Even if I knew, I couldn't find the limit.
On
HINT:
As $e^y=\sum_{r=0}^\infty\dfrac{y^r}{r!}$
$$e^{ax}-e^x-x=1-1+x(a-1-1)+x^2\cdot\dfrac{a^2-1}2+\text{terms containing higher powers of }x$$
On
Applying once L'Hôpital yields $$\lim_{x\to0}\frac{a e^{ax}-e^x-1}{2x},$$ which can be finite only if the numerator tends to $0$, i.e. $a=2$. Another application, with this assumption, shows that the limit is finite iff $a=2$.
On
While Appreciating others' answers, with the help of Olivier Oloa, I post my own solution.
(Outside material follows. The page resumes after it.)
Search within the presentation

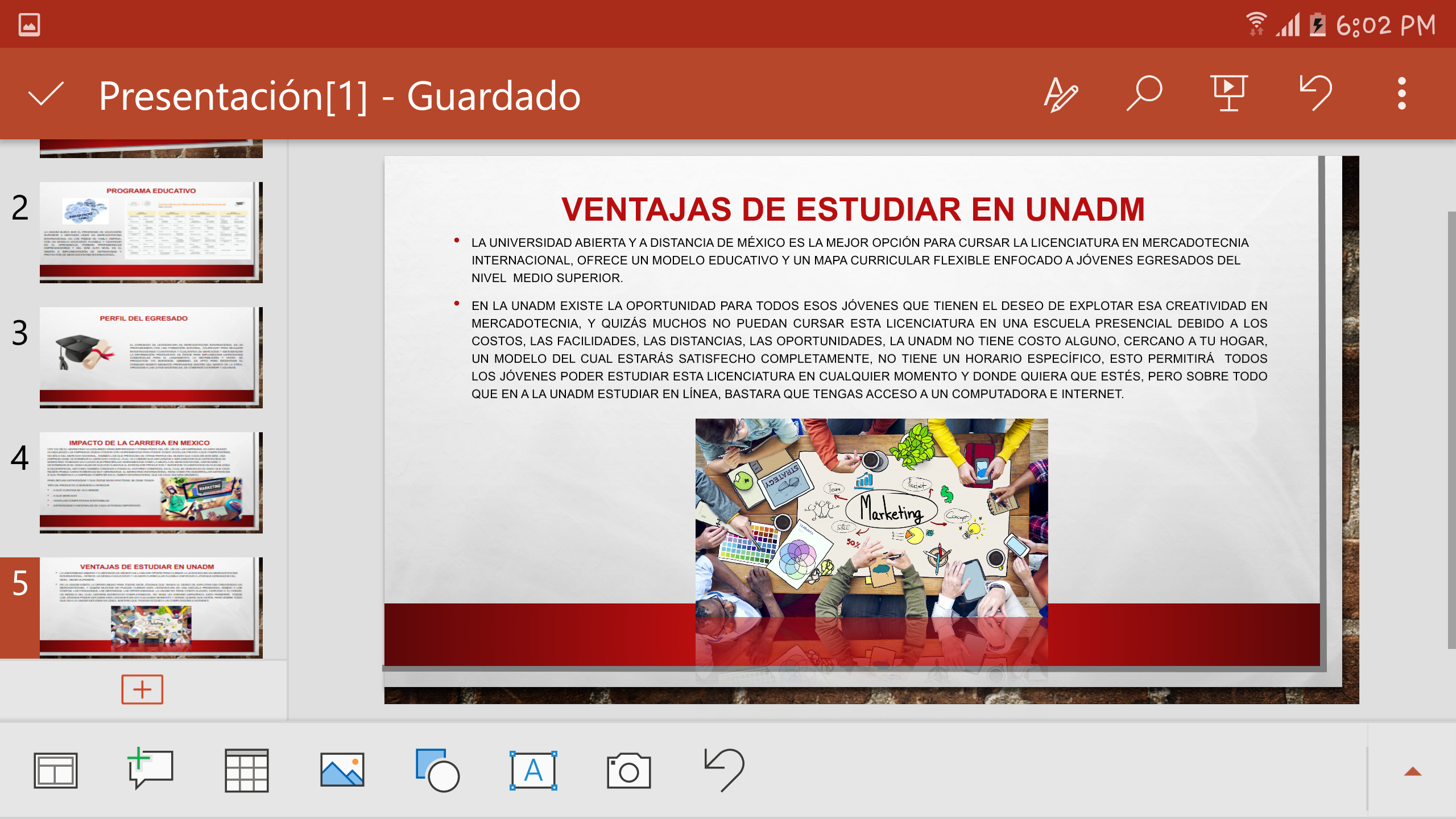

$$e^{ax}=1+ax+\frac{a^2}{2}x^2$$
$$e^{x}=1+x+\frac{1}{2}x^2$$
$$\frac{e^{ax}-e^x-x}{x^2}=\frac{(a-2)+(\frac{a^2}{2}-1)x}{x}$$
We want a finite limit, so $\frac{a^2}{2}-1=1$ and $a-2=0$. Which both lead to $a=2$.
Evaluating the limit again with known $a$,
$$\lim_{x\to0}\frac{e^{2x}-e^x-x}{x^2}=\frac{1+2x+2x^2-1-x-\frac12x^2}{x^2}=\frac{(2-\frac12)x^2}{x^2}=1.5$$
Hint. One may recall that, as $u \to 0$, by the Taylor series expansion one has, $$ e^u=1+u+\frac{u^2}2+O(u^3). $$ Can you take it from here?